The gambler's fallacy is well-known but still far too common.
People generally know what outliers are and why you shouldn't attach much significance to them. Most people probably don't use a definition that involves precisely three standard deviations from the mean of a distribution, but our basic heuristics are useful enough that we know seeing one tall person doesn't imply there will be many more tall people in the next few we see.
However, our heuristics frequently fail to understand why the Central Limit Theorem works. Outliers don't have much of an effect on the mean of a distribution because, as the population of a distribution increases, each outlier is a smaller and smaller percentage of the distribution--and thus has a smaller and smaller effect on the mean. But for some reason, humans tend to naturally think that outliers on one end of a distribution don't have much effect because they're canceled out by outliers on the other end. This is wrong. Very unlucky days are not canceled by very lucky days, they are drowned out by average days. You cannot rely on seeing more coins come up tails just because you saw heads five times in a row.
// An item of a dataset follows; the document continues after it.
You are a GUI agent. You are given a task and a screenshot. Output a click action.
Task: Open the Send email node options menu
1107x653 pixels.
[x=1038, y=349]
You can observe people making this mistake yourself. Find a local bar that does a "flip night," where the bartender flips coins to decide the price of drinks. Wait for a big group to have ordered several drinks, so there are several flips in a row, and write down their predictions. If there are a lot of heads, people will frequently start calling tails, and vice versa. There is, in fact, an optimal coin-flip prediction strategy, but people rarely follow it. (If the coin is being spun on a surface instead of flipped, always call tails; if it's being flipped, always call whichever side is primarily face down for a very small advantage.)
Why are we so good at discounting outliers but so bad at predicting future events following outliers? I suspect it's because of confirmation bias. In most distributions there will be outliers on both ends; those times when an outlier on one end is shortly followed by an outlier on another, it confirms our suspicions. When it is not (which is most of the time), we ignore the evidence. Just because there wasn't an outlier this time doesn't mean there won't be in the future, so seeing many average results in a row doesn't disconfirm the hypothesis in the salient way we need to snap us out of our delusion. If this hypothesis is correct, the gambler's fallacy is built atop another bias. One way to control these compound biases is to write your predictions down in advance and record observations as they come. Having them written will make them less easy to ignore or forget. In other words, do science to yourself.